▸ AIM OF THE EXERCISE: Output every entry below verbatim, preserving each line and character unchanged.

--- DATA SECTION ---

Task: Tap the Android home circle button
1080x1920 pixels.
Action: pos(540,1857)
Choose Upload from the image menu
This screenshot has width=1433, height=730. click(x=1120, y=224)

---

▸ FINAL ANSWER:
Task: Tap the Android home circle button
1080x1920 pixels.
Action: pos(540,1857)
Choose Upload from the image menu
This screenshot has width=1433, height=730. click(x=1120, y=224)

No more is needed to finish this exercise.